MEMORANDUM FROM THE PROFESSIONAL ASSOCIATION
OF EARLY CHILDHOOD EDUCATORS (TACTYC) (EY 34)
On behalf of the Executive Committee of this
professional association, I am pleased to send you the following
comments for consideration by the Sub-Committee.
1. APPROPRIATE
CONTENT OF
EARLY YEARS
EDUCATION
1.1 There is a wealth of research and documentation
about what constitutes a sound basis for the content of early
years education (see, for example, Siraj-Blatchford, 1998; Edwards,
et al, 1998). The current research into neuro-science (eg.

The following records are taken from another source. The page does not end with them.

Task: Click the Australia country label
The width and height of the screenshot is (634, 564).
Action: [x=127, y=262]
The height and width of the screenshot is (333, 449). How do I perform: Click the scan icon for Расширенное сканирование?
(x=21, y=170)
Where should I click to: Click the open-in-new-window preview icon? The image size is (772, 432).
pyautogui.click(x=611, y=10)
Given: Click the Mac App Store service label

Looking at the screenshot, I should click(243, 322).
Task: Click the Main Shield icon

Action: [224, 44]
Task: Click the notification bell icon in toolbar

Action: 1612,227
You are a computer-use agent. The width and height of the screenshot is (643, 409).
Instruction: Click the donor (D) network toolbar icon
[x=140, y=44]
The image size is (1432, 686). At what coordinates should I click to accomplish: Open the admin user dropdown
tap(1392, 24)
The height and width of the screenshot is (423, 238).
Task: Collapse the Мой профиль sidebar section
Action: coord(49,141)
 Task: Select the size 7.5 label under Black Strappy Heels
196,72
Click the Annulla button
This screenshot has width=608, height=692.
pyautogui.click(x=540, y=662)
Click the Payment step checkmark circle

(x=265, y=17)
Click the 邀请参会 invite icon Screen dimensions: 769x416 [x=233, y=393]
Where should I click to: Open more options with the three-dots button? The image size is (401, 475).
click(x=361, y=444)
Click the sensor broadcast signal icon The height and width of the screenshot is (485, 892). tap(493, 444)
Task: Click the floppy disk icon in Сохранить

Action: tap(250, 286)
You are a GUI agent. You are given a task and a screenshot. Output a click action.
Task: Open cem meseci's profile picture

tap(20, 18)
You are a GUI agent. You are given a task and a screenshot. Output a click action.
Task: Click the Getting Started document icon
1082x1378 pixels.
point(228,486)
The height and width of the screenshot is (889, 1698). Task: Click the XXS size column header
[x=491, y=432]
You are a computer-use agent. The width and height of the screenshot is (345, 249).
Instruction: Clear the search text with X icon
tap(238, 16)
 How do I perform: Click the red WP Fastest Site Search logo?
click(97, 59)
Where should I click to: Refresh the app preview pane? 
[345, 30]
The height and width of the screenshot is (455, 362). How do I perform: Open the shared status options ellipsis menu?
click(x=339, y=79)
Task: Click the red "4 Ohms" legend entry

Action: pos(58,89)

Kotulak, 1989; Sylwester, 1998) has informed the debate yet further
and emphasises the need for stimulating, rich and varied activities
for all children in the birth to seven years age range which operates
from the basis of their own understanding of the world and the
things which create meaning for the individual child. The holistic
nature of children's thinking means that the coverage of subjects
must be integrative, children's own interests being nurtured and
furthered rather than thinking being fitted into separate subject
compartments in which depth is sacrificed. It must be acknowledged
that children are competent and capable learners and have an innate
desire and drive to make sense of their world. We do not have
to force young children to learn: we only have to provide meaningful
learning experiences and various levels of support.
1.2 Whilst the Early Learning Goals are
a welcome starting point for considering the curriculum, they
fall short of providing a substantive, all-embracing document
against which a full, broad and balanced curriculum can be provided.
The narrow direction and content, coupled with the lack of relationship
and coherence between its various sections, is destined to mean
that some children have narrower curricular experiences when the
ELGs are put into operation.
1.3 The ELGs do not take sufficient account
of what is known from the disciplines of child development, particularly
in relation to the links between, for example, physical development
and children's capacity to learn and concentrate (Goddard-Blythe
and Hyland, 1998: Bailey, 1999) and the relationship between musical
ability and the development of literacy skills (Silvester, 1999).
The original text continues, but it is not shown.